New Zealand is a small country with a wide range of climates and terroirs. Most of it is cool, but regional differences are as stark and dramatic as those between, say, St. Estephe and St. Joseph. At Ata Rangi in Martinborough, for example, a North Island region just 90 kilometers across Cook Strait from Marlborough's coastal vineyards, Helen Masters grows Sauvignon Blanc that bears no resemblance to Marlborough iterations. Her yields, for starters, are minuscule, owing in large part to the spring winds that disrupt flowering; free-draining soils keep canopies thin, which means that the fruit is exposed to more sunlight, burning off the chemical precursors that cause green flavors. Masters hand-harvests everything, conducts her fermentations without commercial yeasts, and even gives the wines a bit of skin contact.
The result is a Sauvignon of remarkable textural complexity, deeper, drier, more mouth-filling, the aromas more given to citrus and fennel bulb than parsley and pee. And in place of the sweet fruit is a savory minerality, and so much vibrant acidity that a recent group of visiting German buyers mistook the wine for Riesling, which secretly pleased Masters; with a Marlborough wine, no one would make such an error.
Three hours by car north of Martinborough lies Hawke's Bay, the only region in the country where Bordeaux and Rhône varieties have a fighting chance at ripening in the country. The warmer climate changes the Sauvignon Blanc profile again; here it is much more tropical, its warm tone augmented by additional lees aging. Or at least they have options. At Elephant Hill, for example, just a stone's throw from Cape Kidnappers on the south bend of the bay, viticulturist Jon Peet makes multiple vineyard picks to get different levels of ripeness for his Sauvignon, a palette of flavors to work with, and not a gooseberry in sight. There's some herb, to be sure, but it's off in the distance; what's foregrounded is a pure, mineral bath of flavor, a saline, wet-stone texture that is naturally sapid and hunger-inducing.
In Marlborough too, wineries such as Greywacke, Te Whare Ra, Dog Point and Fromm have chipped away at the mold, producing dramatically distinct Sauvignon Blancs that hint at the regional style before departing from it — even Cloudy Bay makes a rich, oak-inflected Sauvignon called Te Koko that bears little resemblance to the wine that launched the region onto the international stage.
But none has gone quite so far as Giesen. The brothers produce no less than eight Sauvignon Blanc bottlings, drawing in large part from a diligent exploration of their older vineyards, from the seaside plantings of Wairau to the gently rolling slopes of the Southern Valley.

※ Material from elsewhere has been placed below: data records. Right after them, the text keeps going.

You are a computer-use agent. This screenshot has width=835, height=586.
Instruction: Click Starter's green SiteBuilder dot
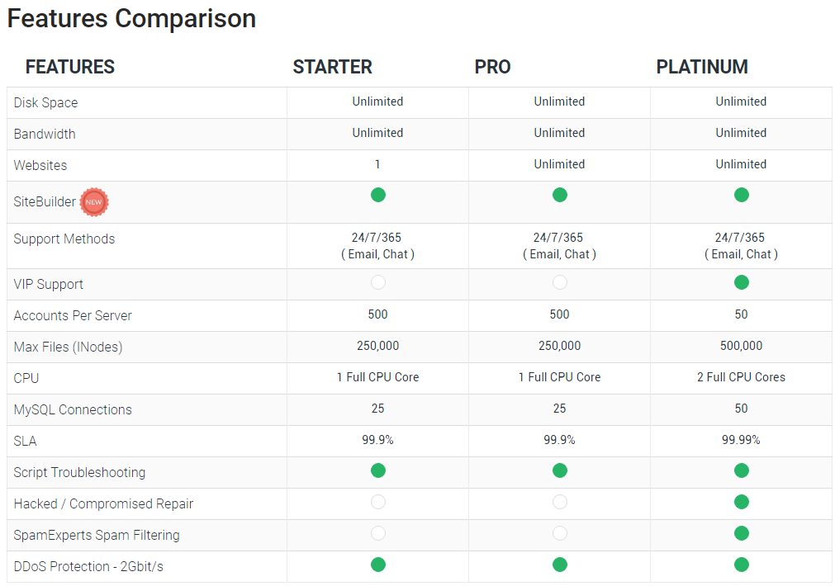tap(378, 195)
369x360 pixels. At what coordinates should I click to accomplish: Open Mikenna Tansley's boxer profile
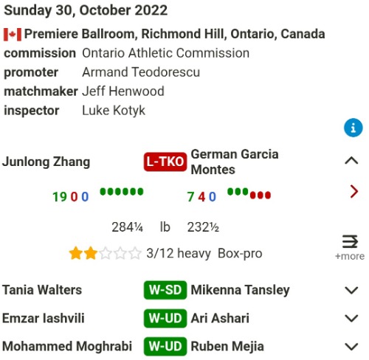point(240,290)
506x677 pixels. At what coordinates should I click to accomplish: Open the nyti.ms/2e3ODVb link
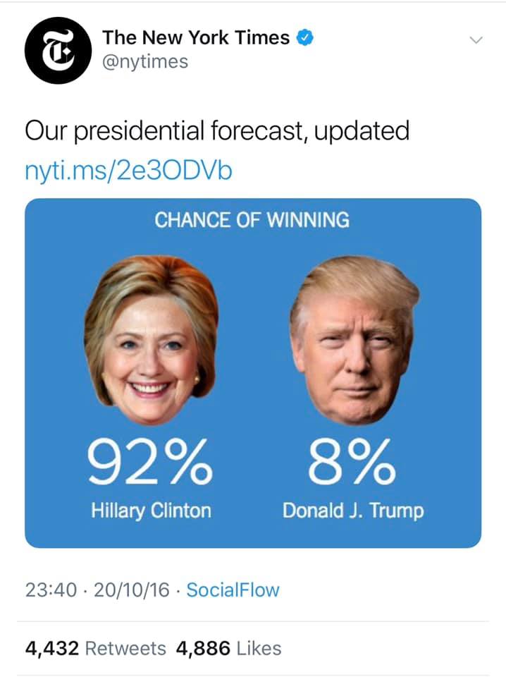coord(128,170)
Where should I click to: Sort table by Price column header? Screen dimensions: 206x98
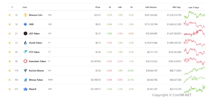(97, 7)
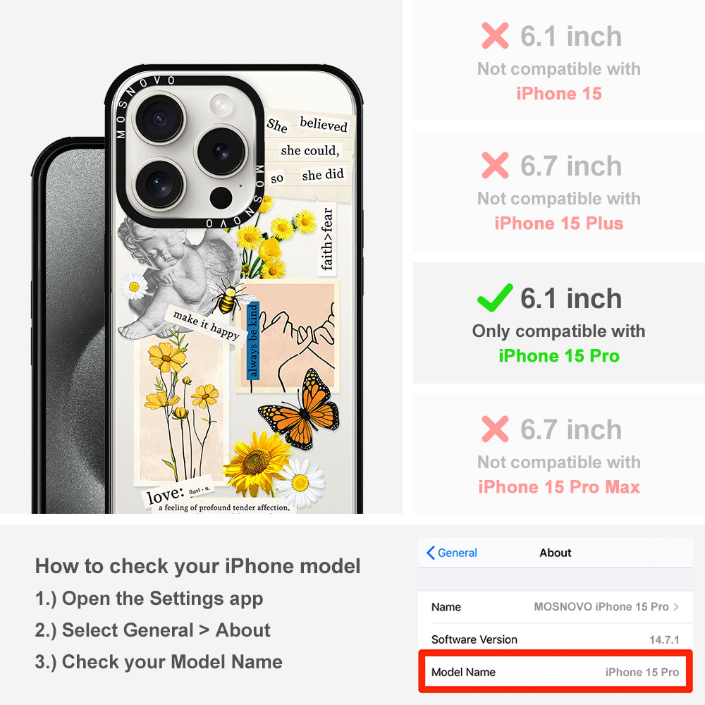
Task: Click the 'How to check your iPhone model' heading
Action: point(198,566)
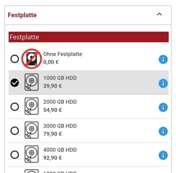This screenshot has height=173, width=176.
Task: Open info for Ohne Festplatte option
Action: [163, 59]
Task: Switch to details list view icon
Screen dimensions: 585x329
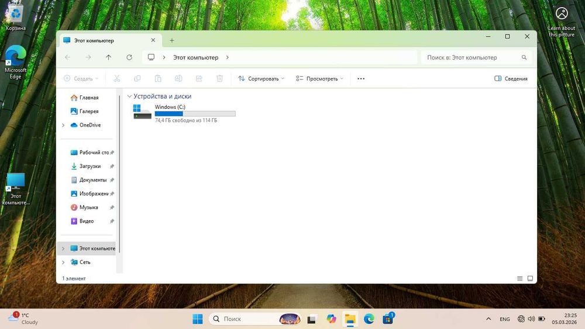Action: click(x=519, y=278)
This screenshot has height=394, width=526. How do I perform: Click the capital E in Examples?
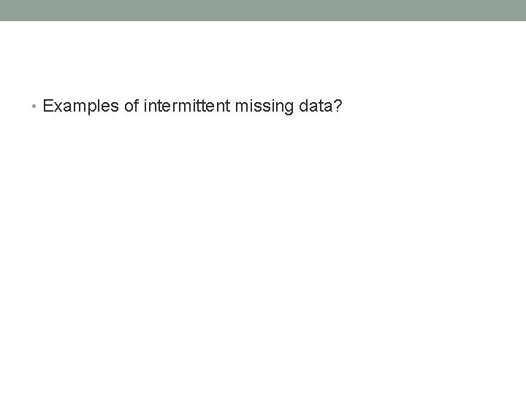(48, 108)
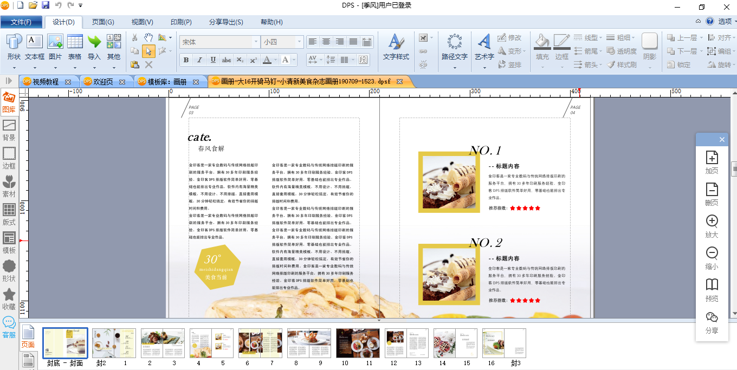The image size is (737, 370).
Task: Add a page with 加页 icon
Action: click(x=712, y=162)
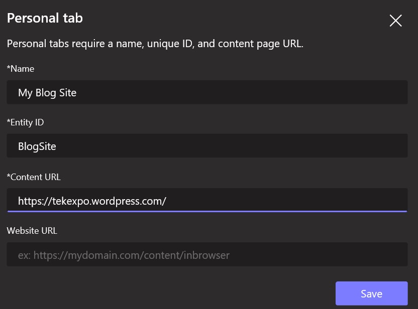Click the *Content URL label
The height and width of the screenshot is (309, 418).
coord(35,177)
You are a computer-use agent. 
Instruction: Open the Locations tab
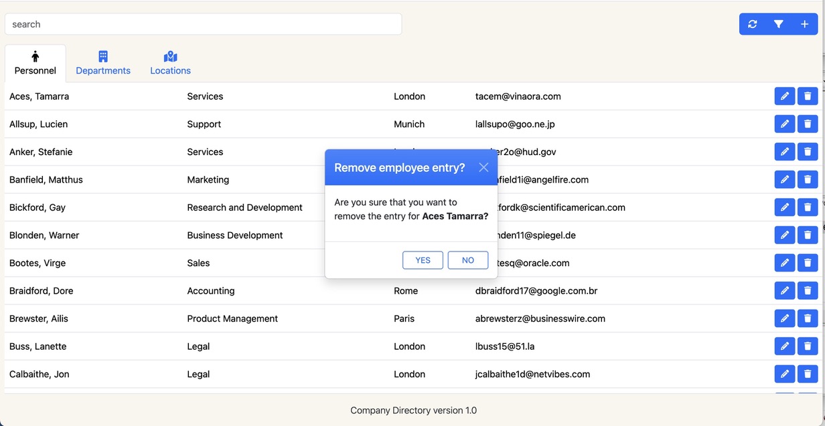pos(170,64)
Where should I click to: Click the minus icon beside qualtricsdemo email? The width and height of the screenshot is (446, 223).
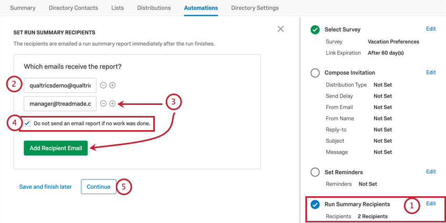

In 2008 Giesen had one of its largest harvests ever, and with it an opportunity to bottle some of the more distinctive sites in special bottlings. This was so successful that in subsequent years they farmed parts of their older vineyards for smaller yields; the harvested fruit was fermented with indigenous yeasts and aged in large German oak barrels (called Fuder) which lent some roundness, suppleness, and a bit of spice to the texture. The following year they produced a barrel fermented Sauvignon Blanc called the August 1888 named after their grandfather (who was a wine steward, well before it was fashionable).
The quantities of these wines are still minimal, dwarfed by the Giesen's 700,000-case commercial bottling; but they'll help to broaden the stylistic definition of a once narrowly defined category and dispel any lingering notions that the country's Sauvignon Blanc can all be painted with the same broad brush.